• _Task instructions_: Which lines of the records below contain the word "agent"? Show each one.

━━━━━ Information shown ━━━━━

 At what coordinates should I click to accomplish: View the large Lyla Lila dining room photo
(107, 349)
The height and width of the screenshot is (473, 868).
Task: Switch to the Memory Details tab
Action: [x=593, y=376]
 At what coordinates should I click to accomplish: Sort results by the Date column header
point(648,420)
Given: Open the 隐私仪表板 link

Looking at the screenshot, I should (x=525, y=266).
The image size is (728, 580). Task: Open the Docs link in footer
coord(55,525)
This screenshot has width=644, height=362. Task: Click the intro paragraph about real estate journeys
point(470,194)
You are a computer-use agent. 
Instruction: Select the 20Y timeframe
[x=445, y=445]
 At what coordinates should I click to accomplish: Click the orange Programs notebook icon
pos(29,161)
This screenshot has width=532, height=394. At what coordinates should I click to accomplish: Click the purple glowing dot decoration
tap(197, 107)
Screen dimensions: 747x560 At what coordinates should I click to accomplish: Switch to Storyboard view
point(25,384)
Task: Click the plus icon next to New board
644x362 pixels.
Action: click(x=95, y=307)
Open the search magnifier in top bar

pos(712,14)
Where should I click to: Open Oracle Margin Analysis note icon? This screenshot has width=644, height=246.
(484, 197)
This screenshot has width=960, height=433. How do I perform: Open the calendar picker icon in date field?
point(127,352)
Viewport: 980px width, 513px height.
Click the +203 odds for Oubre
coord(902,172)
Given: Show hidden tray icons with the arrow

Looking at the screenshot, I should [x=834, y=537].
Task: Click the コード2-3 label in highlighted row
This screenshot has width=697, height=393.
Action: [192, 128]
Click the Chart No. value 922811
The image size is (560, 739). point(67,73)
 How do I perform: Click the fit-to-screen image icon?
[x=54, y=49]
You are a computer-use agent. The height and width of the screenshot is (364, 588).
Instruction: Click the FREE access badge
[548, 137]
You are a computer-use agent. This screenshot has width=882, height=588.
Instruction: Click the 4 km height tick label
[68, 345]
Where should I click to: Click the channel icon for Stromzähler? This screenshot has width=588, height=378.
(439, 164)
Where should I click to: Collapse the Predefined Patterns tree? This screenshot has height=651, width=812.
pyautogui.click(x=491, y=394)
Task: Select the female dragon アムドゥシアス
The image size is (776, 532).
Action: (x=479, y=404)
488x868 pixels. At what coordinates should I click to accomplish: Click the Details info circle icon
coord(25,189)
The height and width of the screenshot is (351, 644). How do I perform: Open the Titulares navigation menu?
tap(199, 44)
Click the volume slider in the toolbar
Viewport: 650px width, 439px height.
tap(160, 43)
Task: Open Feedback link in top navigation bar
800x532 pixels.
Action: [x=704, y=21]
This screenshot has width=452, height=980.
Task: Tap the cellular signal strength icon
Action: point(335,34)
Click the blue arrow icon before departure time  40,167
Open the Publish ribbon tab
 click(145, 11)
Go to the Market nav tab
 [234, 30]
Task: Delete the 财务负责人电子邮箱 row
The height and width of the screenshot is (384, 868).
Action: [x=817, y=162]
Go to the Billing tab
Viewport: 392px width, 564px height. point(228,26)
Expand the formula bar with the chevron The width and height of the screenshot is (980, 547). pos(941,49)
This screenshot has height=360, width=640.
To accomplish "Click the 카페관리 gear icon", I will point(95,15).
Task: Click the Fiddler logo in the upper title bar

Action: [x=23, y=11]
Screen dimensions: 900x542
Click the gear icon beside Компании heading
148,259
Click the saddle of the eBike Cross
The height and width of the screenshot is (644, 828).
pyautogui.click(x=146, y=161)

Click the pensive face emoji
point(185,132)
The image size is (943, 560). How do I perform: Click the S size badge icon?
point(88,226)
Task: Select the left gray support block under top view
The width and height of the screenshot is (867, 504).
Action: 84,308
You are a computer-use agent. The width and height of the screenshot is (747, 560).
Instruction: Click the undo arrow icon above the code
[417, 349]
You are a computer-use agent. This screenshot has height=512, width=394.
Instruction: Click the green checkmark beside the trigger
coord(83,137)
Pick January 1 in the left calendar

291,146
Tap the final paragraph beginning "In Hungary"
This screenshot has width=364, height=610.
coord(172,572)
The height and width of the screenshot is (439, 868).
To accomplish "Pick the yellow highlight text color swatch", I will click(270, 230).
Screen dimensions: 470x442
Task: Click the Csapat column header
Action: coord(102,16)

━━━━━

• _Solution_:
You are a computer-use agent. 
You are a computer-use agent. The height and width of the screenshot is (364, 588).
You are a computer-use agent. This screenshot has width=882, height=588.
You are a computer-use agent. The width and height of the screenshot is (747, 560).
You are a computer-use agent. This screenshot has height=512, width=394.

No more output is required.